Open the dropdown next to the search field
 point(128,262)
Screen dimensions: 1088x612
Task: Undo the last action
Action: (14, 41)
- - -
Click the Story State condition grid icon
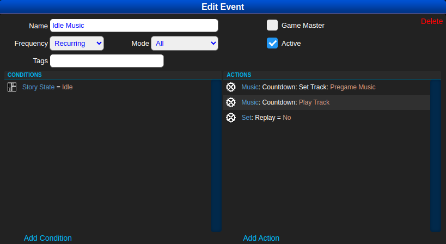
- - -
## [Problem statement]
Find each line in the rows above that contains the word "Click" and copy those lines out.

## [Response to this task]
Click the Story State condition grid icon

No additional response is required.